- _Work request_: For the data below, give again exactly the lines from the one containing "Basilicata (821, 571)" through the one containing "aglio (877, 966)", both ends included, and no others.

Stored data:
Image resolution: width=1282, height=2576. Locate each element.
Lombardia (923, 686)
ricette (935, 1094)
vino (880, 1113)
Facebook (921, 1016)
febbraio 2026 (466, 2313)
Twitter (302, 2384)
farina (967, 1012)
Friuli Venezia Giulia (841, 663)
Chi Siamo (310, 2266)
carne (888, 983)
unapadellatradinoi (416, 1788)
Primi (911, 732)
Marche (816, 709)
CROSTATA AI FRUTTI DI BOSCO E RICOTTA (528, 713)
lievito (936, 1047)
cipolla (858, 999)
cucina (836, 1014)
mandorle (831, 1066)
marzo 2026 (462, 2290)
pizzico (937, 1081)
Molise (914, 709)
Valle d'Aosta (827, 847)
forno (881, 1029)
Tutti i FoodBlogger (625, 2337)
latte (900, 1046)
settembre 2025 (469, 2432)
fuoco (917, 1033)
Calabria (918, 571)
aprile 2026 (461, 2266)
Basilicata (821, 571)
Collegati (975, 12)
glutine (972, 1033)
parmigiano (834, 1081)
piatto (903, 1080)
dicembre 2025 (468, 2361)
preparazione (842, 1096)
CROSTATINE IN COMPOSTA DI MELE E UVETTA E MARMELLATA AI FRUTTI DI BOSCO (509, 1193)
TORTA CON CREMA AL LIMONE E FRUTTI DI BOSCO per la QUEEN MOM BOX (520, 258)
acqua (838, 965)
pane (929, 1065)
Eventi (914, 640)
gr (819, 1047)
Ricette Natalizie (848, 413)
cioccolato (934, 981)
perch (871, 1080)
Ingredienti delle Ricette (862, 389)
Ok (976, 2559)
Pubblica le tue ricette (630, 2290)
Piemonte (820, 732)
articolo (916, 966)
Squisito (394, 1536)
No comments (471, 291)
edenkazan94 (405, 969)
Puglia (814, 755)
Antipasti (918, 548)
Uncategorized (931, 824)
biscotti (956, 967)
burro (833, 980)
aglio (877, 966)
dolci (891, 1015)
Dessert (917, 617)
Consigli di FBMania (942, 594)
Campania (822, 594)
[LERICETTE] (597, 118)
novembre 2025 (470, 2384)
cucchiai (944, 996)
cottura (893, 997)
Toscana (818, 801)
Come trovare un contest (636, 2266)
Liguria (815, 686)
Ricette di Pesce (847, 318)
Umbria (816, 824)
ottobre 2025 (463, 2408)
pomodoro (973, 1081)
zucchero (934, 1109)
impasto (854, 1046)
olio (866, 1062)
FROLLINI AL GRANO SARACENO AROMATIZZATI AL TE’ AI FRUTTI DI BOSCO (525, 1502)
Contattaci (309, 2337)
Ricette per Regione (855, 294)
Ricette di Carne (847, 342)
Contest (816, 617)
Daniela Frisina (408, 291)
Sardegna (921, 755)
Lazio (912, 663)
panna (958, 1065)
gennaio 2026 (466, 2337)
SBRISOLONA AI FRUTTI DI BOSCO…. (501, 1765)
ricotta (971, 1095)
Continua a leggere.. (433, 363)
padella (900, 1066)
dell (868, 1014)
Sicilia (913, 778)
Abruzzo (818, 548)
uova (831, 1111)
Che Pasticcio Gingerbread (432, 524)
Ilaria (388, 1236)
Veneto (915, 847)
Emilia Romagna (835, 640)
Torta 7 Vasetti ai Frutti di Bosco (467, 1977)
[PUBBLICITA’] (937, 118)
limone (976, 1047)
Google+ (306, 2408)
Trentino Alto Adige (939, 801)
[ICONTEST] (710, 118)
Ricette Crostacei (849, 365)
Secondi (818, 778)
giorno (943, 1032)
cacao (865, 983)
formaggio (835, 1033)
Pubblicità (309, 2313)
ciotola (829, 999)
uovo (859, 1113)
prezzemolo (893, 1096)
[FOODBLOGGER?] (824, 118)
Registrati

- _Answer space_:
Basilicata (821, 571)
Collegati (975, 12)
glutine (972, 1033)
parmigiano (834, 1081)
piatto (903, 1080)
dicembre 2025 (468, 2361)
preparazione (842, 1096)
CROSTATINE IN COMPOSTA DI MELE E UVETTA E MARMELLATA AI FRUTTI DI BOSCO (509, 1193)
TORTA CON CREMA AL LIMONE E FRUTTI DI BOSCO per la QUEEN MOM BOX (520, 258)
acqua (838, 965)
pane (929, 1065)
Eventi (914, 640)
gr (819, 1047)
Ricette Natalizie (848, 413)
cioccolato (934, 981)
perch (871, 1080)
Ingredienti delle Ricette (862, 389)
Ok (976, 2559)
Pubblica le tue ricette (630, 2290)
Piemonte (820, 732)
articolo (916, 966)
Squisito (394, 1536)
No comments (471, 291)
edenkazan94 (405, 969)
Puglia (814, 755)
Antipasti (918, 548)
Uncategorized (931, 824)
biscotti (956, 967)
burro (833, 980)
aglio (877, 966)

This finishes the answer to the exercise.